Ethnographic observations about elephants come with ethical and moral responsibilities. There are more than four thousand captive elephants in facilities across most provinces in Thailand. They account for around thirty percent of the world’s captive Asian elephants, and the largest population of elephants used in tourism in the world (Menon and Tiwari 2019). The majority of these elephants live in far more deprived conditions than Naw Wah.
Ethnography may offer alternative ways of narrating and describing elephant worlds that make their subjecthood apprehendable to humans on their terms, but it also runs the risk of reproducing the same anthropocentrism that undergirds the misapprehension of reciprocal recognition on eye-gazing photo-ops. Though anthropologists complete rigorous training in order to develop what Anna Tsing terms the “arts of attunement” in ethnographic research, we lack corresponding training and evaluation in attuning to more-than-human interlocutors. Indeed, there are no ethical standards for social science research representing other-than-human animals. How then can we evaluate the ethics and politics of representation when it comes to other-than-human animals?
Echoing longstanding arguments of ecofeminist scholars[3] around honoring difference without creating hierarchy, I have argued that rather than gazing into the eyes of an elephant, we can truly recognize them as subjects by instead creating distance, and contributing to the conditions that afford their ability to refuse participation as ethnographic subjects.
Notes
[1] Karen speaking people are members of one of the indigenous ethnic minority groups that were labeled as “hill tribes” in Thailand and have been structurally excluded from full membership as citizens of the Thai nation (Delang 2003, Hayami 2006).
[2] Some examples include Bates, Poole and Byrne (2008); Fishlock, Caldwell and Lee (2016); Iris and Hasegawa (2012); Plotnik et al. (2010); and Stoeger et al (2012).

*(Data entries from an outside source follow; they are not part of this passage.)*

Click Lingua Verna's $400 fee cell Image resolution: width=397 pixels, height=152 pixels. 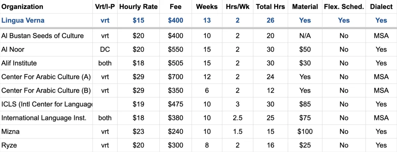175,20
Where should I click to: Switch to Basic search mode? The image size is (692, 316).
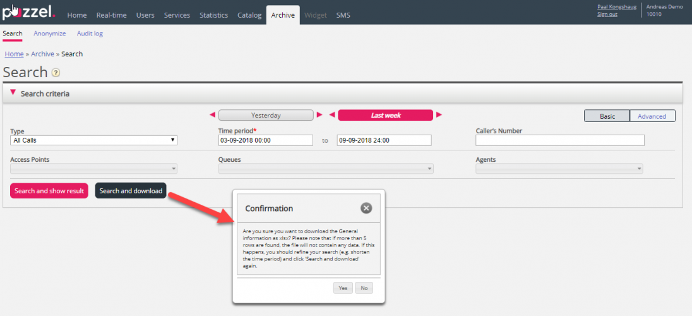pyautogui.click(x=607, y=116)
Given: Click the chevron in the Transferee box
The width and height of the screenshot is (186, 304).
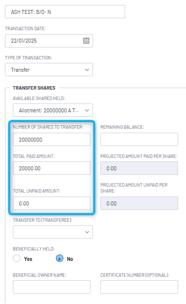Looking at the screenshot, I should (87, 232).
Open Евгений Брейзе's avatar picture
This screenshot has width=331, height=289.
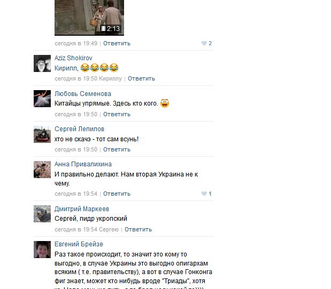point(42,250)
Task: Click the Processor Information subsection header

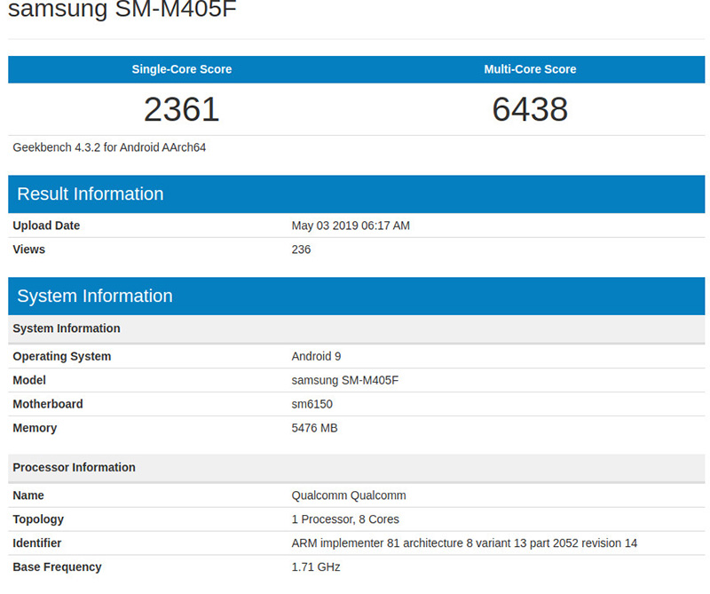Action: coord(74,467)
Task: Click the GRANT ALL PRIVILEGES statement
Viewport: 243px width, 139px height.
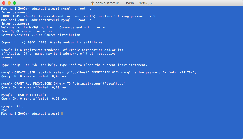Action: (70, 84)
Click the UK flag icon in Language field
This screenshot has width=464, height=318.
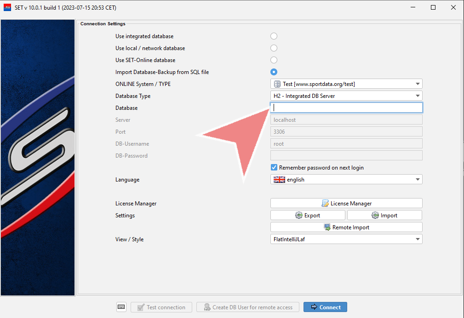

[3] These include scholars like Val Plumwood, Lori Gruen, Marti Kheel, Carol Adams who have all written extensively on ecofeminism, intersectionality, and hierarchy.
References
Abrell, Written Elan, and Lori Gruen. 2021. “Ethics and Animal Ethnography Working Paper.” Middletown: Wesleyan Animal Studies. https://www.wesleyan.edu/animalstudies/WASEvents/FinalEthicsandAnimalEthnographyDraft
Ball, R., Jacobson, S. L., Rudolph, M. S., Trapani, M., & Plotnik, J. M. (2022). “Acknowledging the relevance of elephant sensory perception to human–elephant conflict mitigation.” Animals, 12(8), 1018.
Baker, Liv, and Rebecca Winkler. “Asian elephant rescue, rehabilitation and rewilding.” Animal Sentience 5, no. 28 (2020): 1.
Menon, Vivek, and S. Kr Tiwari. “Population status of Asian elephants Elephas maximus and key threats.” International Zoo Yearbook 53, no. 1 (2019): 17-30.
Taylor, Janelle S. “On recognition, caring, and dementia.” Medical anthropology quarterly 22, no. 4 (2008): 313-335.